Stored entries
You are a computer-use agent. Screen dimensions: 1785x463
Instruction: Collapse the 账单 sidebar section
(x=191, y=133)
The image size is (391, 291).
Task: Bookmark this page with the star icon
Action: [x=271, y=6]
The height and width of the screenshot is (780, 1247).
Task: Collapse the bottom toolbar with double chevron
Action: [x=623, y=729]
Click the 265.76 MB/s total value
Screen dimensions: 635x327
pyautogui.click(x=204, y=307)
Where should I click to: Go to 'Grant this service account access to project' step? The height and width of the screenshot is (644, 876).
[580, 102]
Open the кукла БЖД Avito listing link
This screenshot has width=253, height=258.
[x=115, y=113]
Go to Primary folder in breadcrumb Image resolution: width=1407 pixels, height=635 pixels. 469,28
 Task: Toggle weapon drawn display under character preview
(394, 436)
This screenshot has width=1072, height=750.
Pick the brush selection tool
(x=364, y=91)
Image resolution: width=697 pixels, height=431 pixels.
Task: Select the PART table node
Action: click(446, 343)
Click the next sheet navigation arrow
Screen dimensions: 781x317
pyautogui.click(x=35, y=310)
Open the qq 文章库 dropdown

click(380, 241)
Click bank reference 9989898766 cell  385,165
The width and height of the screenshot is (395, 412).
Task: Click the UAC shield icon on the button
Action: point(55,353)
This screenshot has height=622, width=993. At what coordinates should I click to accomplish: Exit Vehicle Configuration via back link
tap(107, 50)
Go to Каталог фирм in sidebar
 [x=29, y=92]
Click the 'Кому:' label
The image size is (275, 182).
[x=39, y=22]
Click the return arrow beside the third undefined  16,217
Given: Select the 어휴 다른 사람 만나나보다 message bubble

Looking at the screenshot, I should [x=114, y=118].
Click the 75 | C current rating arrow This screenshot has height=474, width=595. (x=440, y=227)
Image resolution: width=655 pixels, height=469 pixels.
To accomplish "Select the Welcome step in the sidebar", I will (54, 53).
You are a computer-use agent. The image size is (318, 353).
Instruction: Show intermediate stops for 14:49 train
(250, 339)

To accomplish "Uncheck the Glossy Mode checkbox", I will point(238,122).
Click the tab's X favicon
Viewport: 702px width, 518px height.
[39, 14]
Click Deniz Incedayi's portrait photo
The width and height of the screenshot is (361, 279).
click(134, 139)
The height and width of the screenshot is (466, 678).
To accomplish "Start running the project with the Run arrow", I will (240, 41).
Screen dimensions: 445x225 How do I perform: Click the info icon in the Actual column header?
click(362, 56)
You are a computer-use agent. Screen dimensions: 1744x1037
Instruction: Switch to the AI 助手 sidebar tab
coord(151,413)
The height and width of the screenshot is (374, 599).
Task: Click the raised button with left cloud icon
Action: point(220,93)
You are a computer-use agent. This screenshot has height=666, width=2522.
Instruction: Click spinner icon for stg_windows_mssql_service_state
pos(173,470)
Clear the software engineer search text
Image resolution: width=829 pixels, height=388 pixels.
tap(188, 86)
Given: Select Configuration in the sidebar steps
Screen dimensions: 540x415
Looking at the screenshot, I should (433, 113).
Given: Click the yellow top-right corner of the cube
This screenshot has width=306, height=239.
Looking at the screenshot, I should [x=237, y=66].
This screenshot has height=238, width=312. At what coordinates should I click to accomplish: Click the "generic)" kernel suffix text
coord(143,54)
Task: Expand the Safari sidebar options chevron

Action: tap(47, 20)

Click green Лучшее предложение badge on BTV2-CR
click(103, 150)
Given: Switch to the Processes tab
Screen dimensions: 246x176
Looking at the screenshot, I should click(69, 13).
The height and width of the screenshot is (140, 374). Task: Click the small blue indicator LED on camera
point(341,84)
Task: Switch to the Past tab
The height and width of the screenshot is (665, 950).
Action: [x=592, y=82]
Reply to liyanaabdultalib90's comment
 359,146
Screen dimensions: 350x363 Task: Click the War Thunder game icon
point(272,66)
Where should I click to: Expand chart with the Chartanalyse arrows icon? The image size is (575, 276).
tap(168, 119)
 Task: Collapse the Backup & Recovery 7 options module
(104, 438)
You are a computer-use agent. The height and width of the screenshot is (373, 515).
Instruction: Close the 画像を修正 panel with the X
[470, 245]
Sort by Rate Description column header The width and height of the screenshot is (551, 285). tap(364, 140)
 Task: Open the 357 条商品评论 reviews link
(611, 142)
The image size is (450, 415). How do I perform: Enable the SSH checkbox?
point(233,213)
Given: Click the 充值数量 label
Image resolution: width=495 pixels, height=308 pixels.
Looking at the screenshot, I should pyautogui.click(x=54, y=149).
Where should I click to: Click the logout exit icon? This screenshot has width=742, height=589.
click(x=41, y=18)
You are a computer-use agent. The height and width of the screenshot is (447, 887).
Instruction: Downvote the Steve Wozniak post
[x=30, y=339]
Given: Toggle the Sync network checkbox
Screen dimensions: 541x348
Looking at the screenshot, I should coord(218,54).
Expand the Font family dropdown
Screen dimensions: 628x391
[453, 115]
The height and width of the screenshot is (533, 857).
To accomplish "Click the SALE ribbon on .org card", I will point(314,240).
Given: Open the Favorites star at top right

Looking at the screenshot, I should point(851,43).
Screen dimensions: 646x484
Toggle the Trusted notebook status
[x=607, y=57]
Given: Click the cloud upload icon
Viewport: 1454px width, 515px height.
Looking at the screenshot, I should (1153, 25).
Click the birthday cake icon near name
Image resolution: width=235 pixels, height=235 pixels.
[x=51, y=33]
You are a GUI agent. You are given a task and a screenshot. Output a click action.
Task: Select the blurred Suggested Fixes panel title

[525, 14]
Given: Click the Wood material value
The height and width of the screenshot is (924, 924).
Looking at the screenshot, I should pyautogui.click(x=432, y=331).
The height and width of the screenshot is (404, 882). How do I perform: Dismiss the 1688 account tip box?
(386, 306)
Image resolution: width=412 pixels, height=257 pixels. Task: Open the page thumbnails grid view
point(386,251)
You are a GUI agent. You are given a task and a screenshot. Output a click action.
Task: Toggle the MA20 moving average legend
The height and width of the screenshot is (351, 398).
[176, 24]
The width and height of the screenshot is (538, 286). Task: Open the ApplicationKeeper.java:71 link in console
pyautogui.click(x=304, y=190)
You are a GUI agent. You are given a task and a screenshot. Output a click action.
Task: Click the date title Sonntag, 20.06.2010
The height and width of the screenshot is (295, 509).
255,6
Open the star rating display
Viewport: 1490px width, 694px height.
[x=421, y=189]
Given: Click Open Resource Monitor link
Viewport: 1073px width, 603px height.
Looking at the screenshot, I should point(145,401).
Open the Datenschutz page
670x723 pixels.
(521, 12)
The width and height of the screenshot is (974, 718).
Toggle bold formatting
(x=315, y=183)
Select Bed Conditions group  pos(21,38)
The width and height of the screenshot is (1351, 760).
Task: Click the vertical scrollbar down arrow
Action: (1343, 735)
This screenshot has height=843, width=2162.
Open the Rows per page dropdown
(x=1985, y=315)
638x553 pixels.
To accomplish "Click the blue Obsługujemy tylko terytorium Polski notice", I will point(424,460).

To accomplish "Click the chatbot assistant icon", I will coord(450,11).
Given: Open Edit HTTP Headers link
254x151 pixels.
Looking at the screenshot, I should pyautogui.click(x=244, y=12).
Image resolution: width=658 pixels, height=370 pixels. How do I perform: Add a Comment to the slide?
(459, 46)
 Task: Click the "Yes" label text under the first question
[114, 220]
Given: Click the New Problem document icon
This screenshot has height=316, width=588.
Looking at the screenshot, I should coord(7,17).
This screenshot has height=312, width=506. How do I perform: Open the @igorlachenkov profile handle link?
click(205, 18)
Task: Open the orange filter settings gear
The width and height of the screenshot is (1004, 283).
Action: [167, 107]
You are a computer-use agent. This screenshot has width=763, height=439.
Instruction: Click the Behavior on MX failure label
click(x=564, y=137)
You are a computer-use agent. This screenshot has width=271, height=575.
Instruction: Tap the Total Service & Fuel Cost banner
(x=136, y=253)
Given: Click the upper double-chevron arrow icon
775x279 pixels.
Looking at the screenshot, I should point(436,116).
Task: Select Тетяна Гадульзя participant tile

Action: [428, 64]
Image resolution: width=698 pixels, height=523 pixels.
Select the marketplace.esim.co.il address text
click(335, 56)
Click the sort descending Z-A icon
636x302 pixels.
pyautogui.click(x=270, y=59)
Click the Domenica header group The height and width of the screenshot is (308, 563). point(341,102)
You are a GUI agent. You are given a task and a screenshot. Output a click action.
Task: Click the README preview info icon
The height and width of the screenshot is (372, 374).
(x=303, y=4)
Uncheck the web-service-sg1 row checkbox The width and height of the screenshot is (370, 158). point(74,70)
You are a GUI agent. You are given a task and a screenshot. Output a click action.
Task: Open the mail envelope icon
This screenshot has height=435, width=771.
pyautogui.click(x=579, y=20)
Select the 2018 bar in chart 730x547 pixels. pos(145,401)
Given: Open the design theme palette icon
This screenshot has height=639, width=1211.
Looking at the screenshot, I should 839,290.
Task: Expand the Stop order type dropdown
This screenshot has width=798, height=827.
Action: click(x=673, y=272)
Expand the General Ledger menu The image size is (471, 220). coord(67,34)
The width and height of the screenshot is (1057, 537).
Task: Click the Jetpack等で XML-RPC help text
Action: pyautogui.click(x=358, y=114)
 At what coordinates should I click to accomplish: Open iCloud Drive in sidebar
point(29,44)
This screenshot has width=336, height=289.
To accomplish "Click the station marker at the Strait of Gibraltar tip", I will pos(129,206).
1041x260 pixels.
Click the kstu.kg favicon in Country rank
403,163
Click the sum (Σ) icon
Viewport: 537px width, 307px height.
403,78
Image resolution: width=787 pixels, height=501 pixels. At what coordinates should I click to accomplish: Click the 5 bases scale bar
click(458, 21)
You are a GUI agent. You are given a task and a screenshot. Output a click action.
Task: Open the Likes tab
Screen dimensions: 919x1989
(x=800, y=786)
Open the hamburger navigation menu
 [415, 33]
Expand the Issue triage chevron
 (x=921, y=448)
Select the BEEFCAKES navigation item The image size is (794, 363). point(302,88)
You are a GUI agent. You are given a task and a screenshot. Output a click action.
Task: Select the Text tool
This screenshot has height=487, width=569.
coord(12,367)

## Work to complete
Write down how many lines above contain the string "will", and nothing besides.

## Written response
7